#### What is expected
Starting at the line that contains "You are a computer-use" and ending at the last line of the items, rewrite each line as a row of a Markdown table with the columns Row and Line, skipping blank lines and leaving out the pictures.

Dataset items
——
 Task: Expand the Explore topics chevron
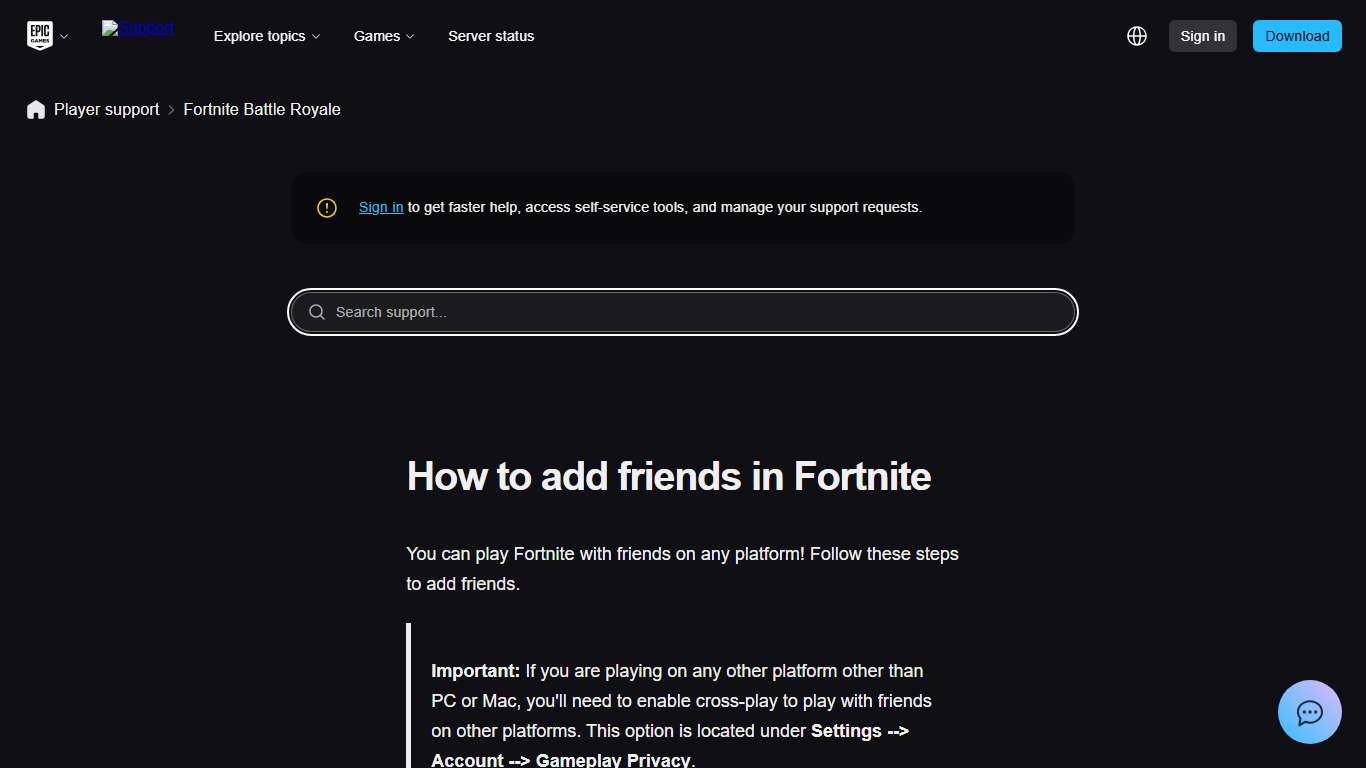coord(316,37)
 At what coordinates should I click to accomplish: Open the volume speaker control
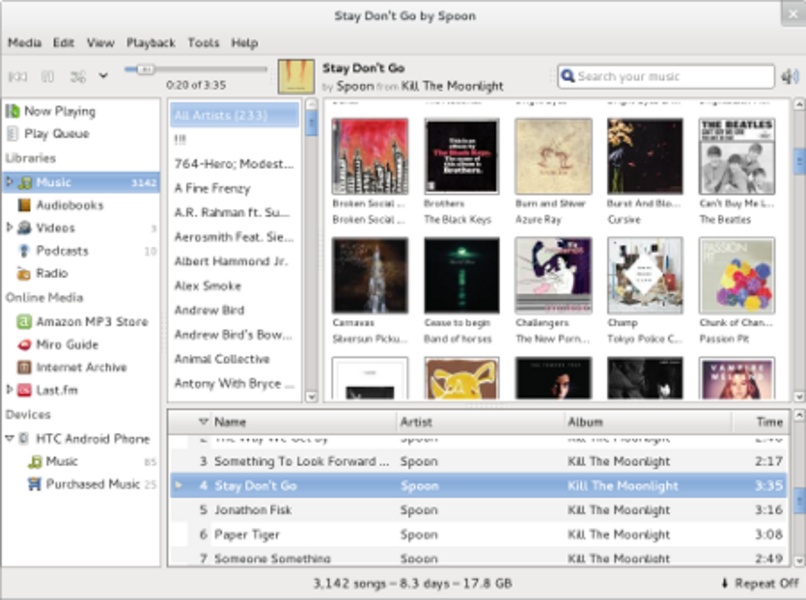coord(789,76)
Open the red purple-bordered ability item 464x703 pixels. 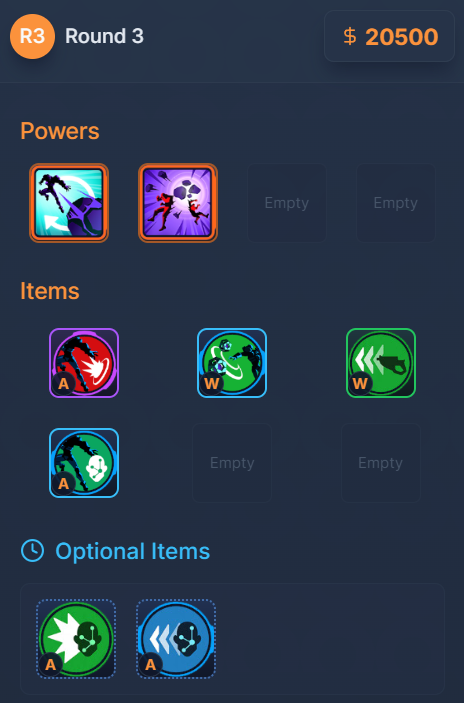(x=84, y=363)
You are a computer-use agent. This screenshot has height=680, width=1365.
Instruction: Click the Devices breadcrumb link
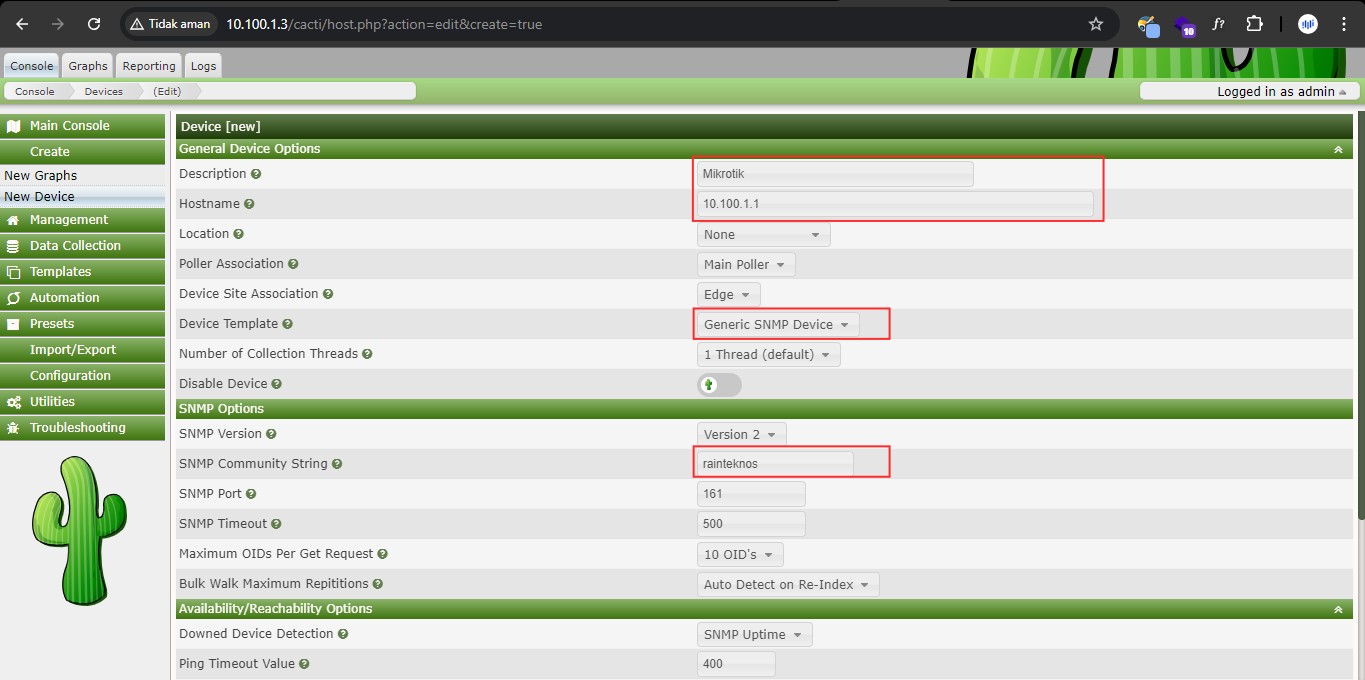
——
#### Written answer
| Row | Line |
|---|---|
| 1 | You are a computer-use agent. This screenshot has height=680, width=1365. |
| 2 | Instruction: Click the Devices breadcrumb link |